Analysis

Turning lies into truth: How the Roe v. Wade Court relied on fabricated history

Roe v. Wade – indeed, the entire abortion culture in America – is built on insidious fabrications.

The power of the modern state makes it possible for it to turn lies into truth by destroying the facts which existed before and by making new realities to conform to what until then had been ideological fiction.
— HANNAH ARENDT1

book-cover

With the 40th anniversary of Roe v. Wade approaching, the deceit surrounding the Supreme Court’s decision to legalize abortion in every state is coming under renewed scrutiny. In the book Roe v. Wade: Unraveling the Fabric of America, Philip Rafferty makes two main points: first, politicians today use religion not to oppose abortion, but to defend Roe; and second, the Supreme Court misrepresented the history of both abortion and the developing child under English common law to justify its ruling in Roe.

To begin, Rafferty focuses on Catholic politicians, including John Kerry and Nancy Pelosi, who claim to be personally opposed to abortion while insisting that, in a pluralistic society, they can’t impose a “religious” belief on those who don’t hold that belief. Essentially, such politicians want abortion to be legal, so they assert that abortion is a religious issue, and then cite their Catholic faith as the reason they can’t oppose abortion.

Of course, this line of reasoning is completely illogical. Ultimately, when life begins and when killing should be permissible in a society are questions of science and law, respectively. Indeed, claiming that opposition to abortion is exclusively a religious issue is as ridiculous as claiming that opposition to rape and theft are exclusively religious issues.

Now, with regard to misrepresenting history, in Roe, the Supreme Court said that “the law in effect in all but a few States until mid-19th century was the pre-existing English common law.” And the Court added, “It is thus apparent that at common law, at the time of the adoption of our Constitution, and throughout the major portion of the 19th century … a woman enjoyed a substantially broader right to terminate a pregnancy than she does in most States today.” (Emphasis added.) Finally, the Court relied heavily on this “observation” when deciding that “the word ‘person,’ as used in the Fourteenth Amendment, does not include the unborn.”

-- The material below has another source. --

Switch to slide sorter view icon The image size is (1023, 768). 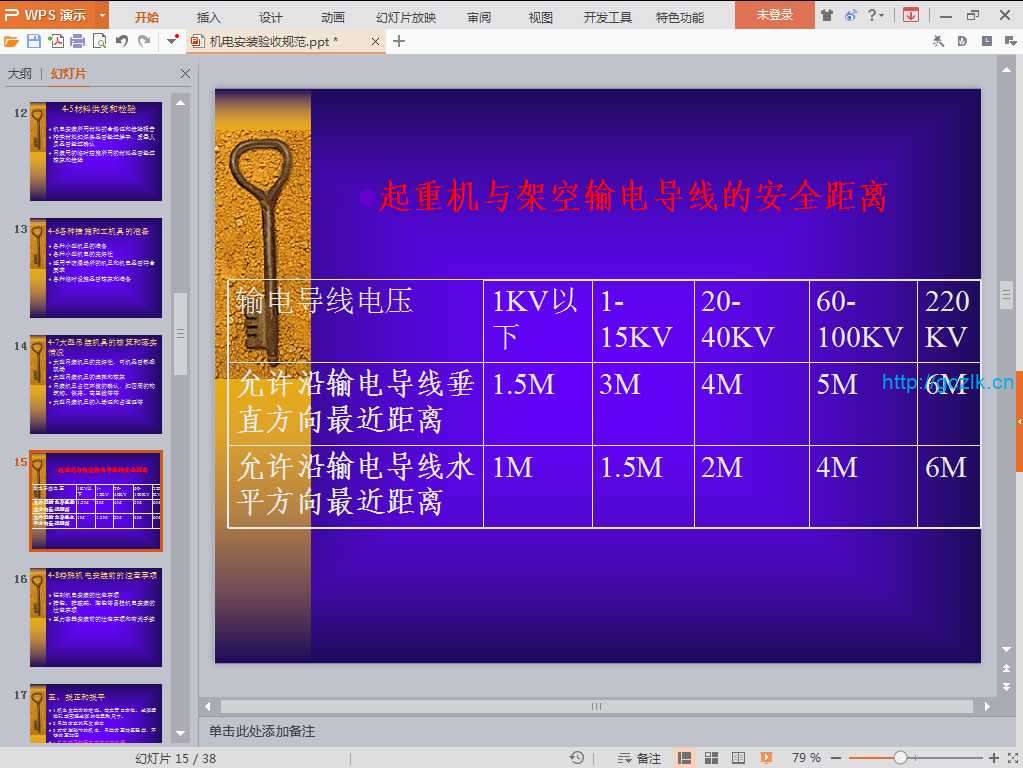tap(711, 758)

However, the Court’s “history” was fabricated. In reality, prosecutions for both abortion and killing the developing child under English common law have been documented and date back to the 1200s. Rafferty cites, and summarizes, cases from the following years: 1247, 1281, 1311, 1321, 1327, 1329, 1330, 1348, 1361-62, 1409, 1530, 1532, 1600, 1602, 1672, 1718, 1732, 1755, 1785, 1801, 1811, 1832 and 1848. Covering seven centuries, the cases demonstrate clearly that a woman never had a right to abortion, while a developing child always had protection from killing, under English common law.2

Notably, Rafferty’s arguments don’t presuppose or assume that, as a matter of fact, a fetus is a human being. Instead, Rafferty argues “on his prenatal lifeopponent’s grounds.” On the one hand, this approach serves the purpose of refuting the fundamental premises of Roe, without raising the contentious issue of the fetus’s humanity. For example, on the current Supreme Court, even Justice Scalia (while in favor of overruling Roe) has said that whether or not a fetus is human is unknown.3 On the other hand, the alternative pro-life position is that science, and specifically embryology, has established that human life begins at conception, and the pro-life case is strongest when this fact is highlighted in the pro-life argument.

Overall, this is primarily a law book, and it reads as such, with a structured layout, frequent references, and so on. So, a light, easy read it’s not. However, the case citations alone are a valuable resource for pro-life advocates.

Since Roe, legal abortion has killed over 48 million innocent human lives. And the decision was based on, and is being supported by, lies.

Notes:
1. Quoted in W. Pfaff, “Refugees: The Beast of Unreason Stirs Again,” L.A. Times, July 8, 1979, Pt. V (Opinion Sec.), p. 3.
2. The betrayal of truth on this point goes well beyond the Roe Court. Years later, in Webster v. Reproductive Health Services and Planned Parenthood v. Casey, briefs were filed with the Court that quoted legal authorities dating back centuries and cited a number of the old English and American cases involving prosecutions for abortion and killing the developing child. But in both Webster and Casey, the Court ignored the evidence and refused to overrule Roe.
3. During the oral arguments in Webster v. Reproductive Health Services, Frank Susman, the lawyer for the Missouri abortion clinics, argued that “the basic question … whether this [the fetus] is a human life or whether human life begins at conception, is not something that is verifiable as a fact. It is a question verifiable only by reliance upon faith.” In reply, Justice Scalia said, “I agree with you entirely” and called the fetus “this thing that we don’t know what it is.”